=== Text passage ===

In our last article we covered what to expect from the annual company audit. In this article we will look at the exemption from audit available to certain companies.

All companies are required to attach audited accounts with the annual return to the Companies Registration Office (CRO) under the terms of Companies Amendment Act, 1986. The Companies Act was later amended to allow companies that meet certain criteria to avail of an exemption from the requirement to have the accounts, which are attached to the annual return, audited.

You will see below that the Companies Act 2014 which will come into effect this June will alter some of these criteria, but we will discuss this in greater detail in our next article.


To avail of audit exemption, a company must satisfy all the conditions set out below for both the current and preceding year:

  • The turnover must not exceed €8.8 million.
  • The Balance Sheet total of the company at the end of the year is less than €4.4 million.
  • The average number of employees must not exceed 50.
  • The company must not be a parent company or a subsidiary company.
  • The company’s annual return for the current and prior year must be submitted to the CRO within 28 days of the Annual Return Date (ARD).
  • The company must not come within one of the 19 classes of companies listed in the Second Schedule to the 1999 Act.

===

- [Work to do]:
Update the audit exemption text from "You will see" up to and including "Return Date (ARD).", changing "employees" to "staff members". The items after this text come from a separate source.

=== Material provided ===

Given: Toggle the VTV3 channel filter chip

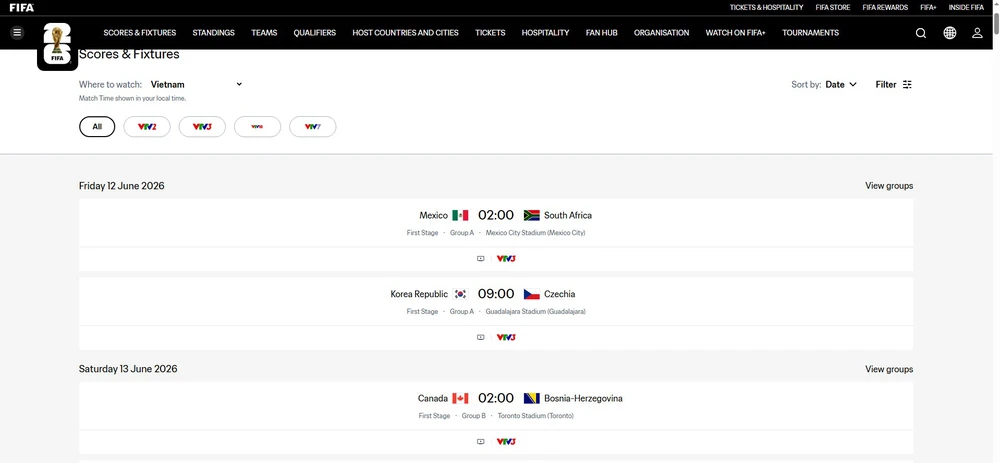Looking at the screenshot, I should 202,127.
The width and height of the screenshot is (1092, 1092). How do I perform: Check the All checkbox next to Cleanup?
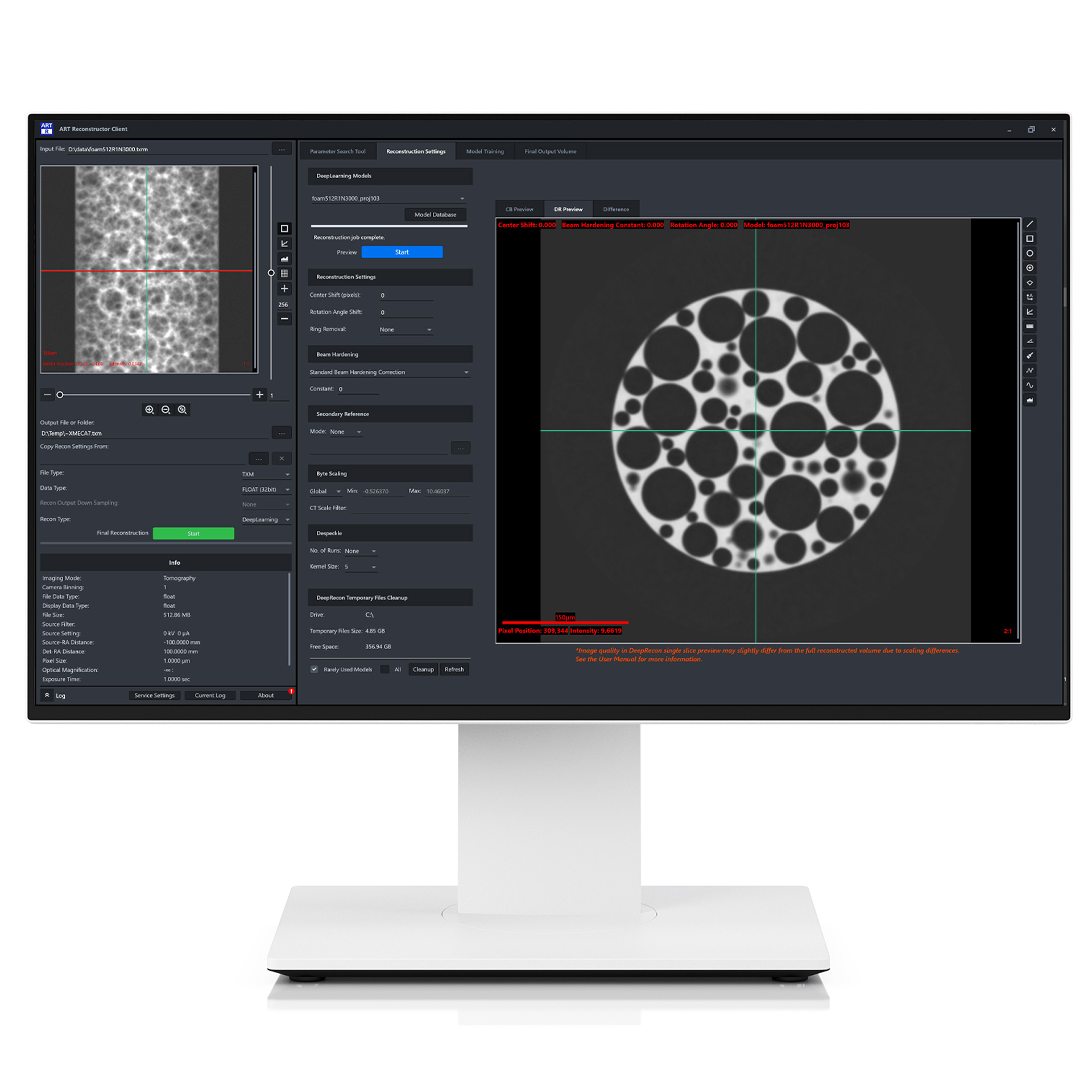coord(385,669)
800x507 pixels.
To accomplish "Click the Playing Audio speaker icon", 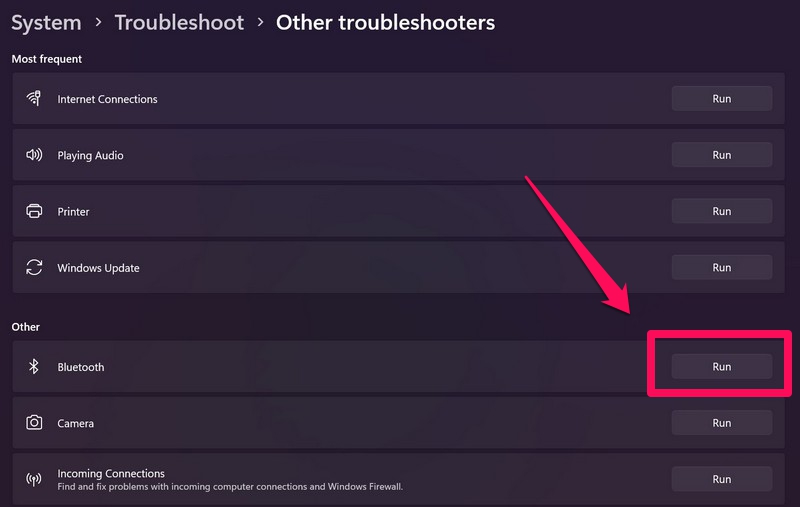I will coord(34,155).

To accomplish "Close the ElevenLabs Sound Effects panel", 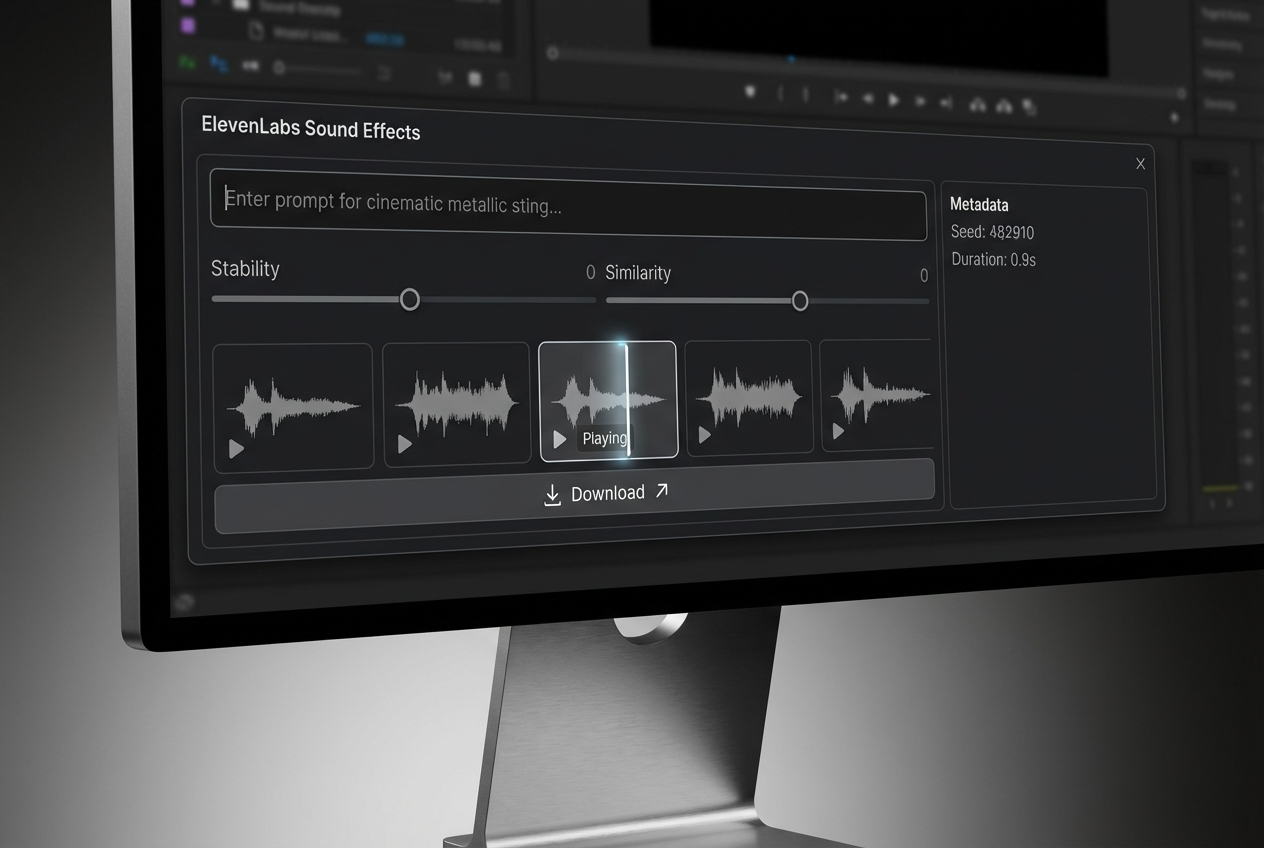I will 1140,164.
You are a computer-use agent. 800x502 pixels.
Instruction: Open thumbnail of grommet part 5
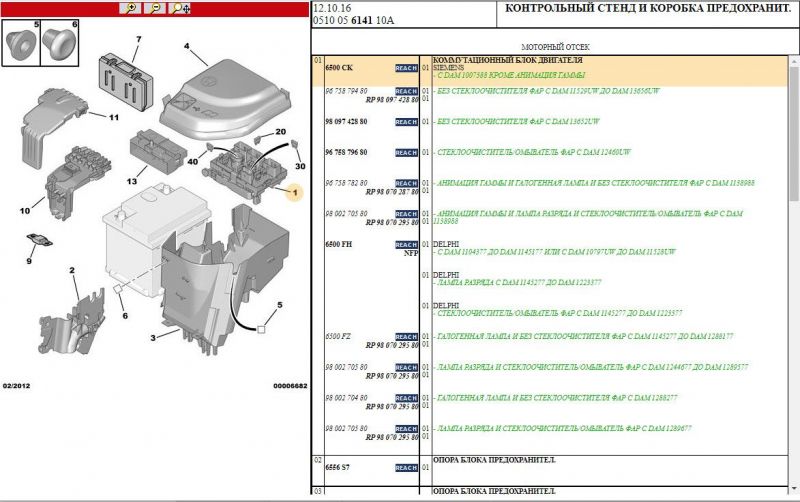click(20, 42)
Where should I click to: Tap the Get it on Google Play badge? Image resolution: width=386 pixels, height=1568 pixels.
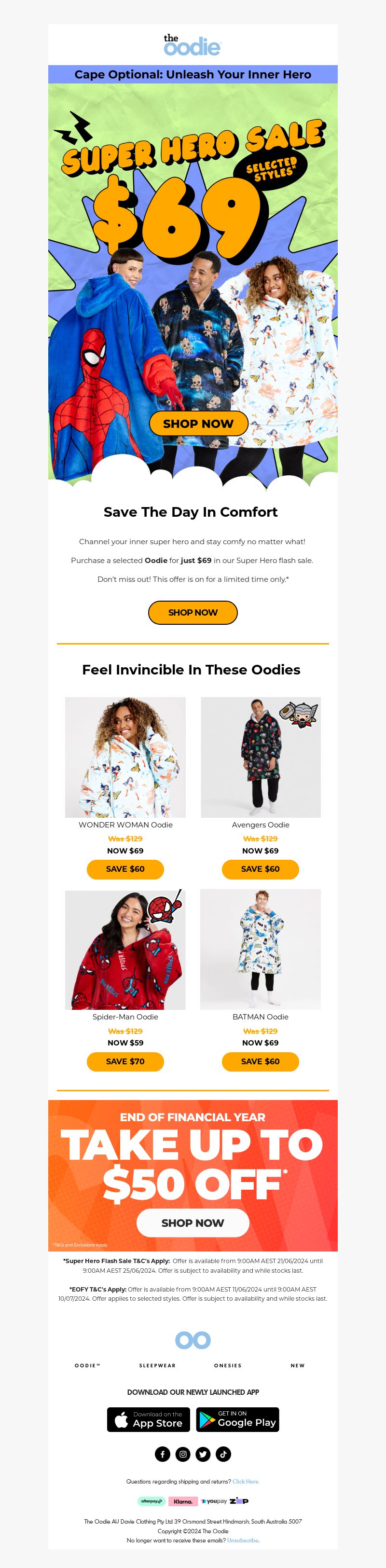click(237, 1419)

===

- [Exercise result]:
You will see below that the Companies Act 2014 which will come into effect this June will alter some of these criteria, but we will discuss this in greater detail in our next article.


To avail of audit exemption, a company must satisfy all the conditions set out below for both the current and preceding year:

  • The turnover must not exceed €8.8 million.
  • The Balance Sheet total of the company at the end of the year is less than €4.4 million.
  • The average number of staff members must not exceed 50.
  • The company must not be a parent company or a subsidiary company.
  • The company’s annual return for the current and prior year must be submitted to the CRO within 28 days of the Annual Return Date (ARD).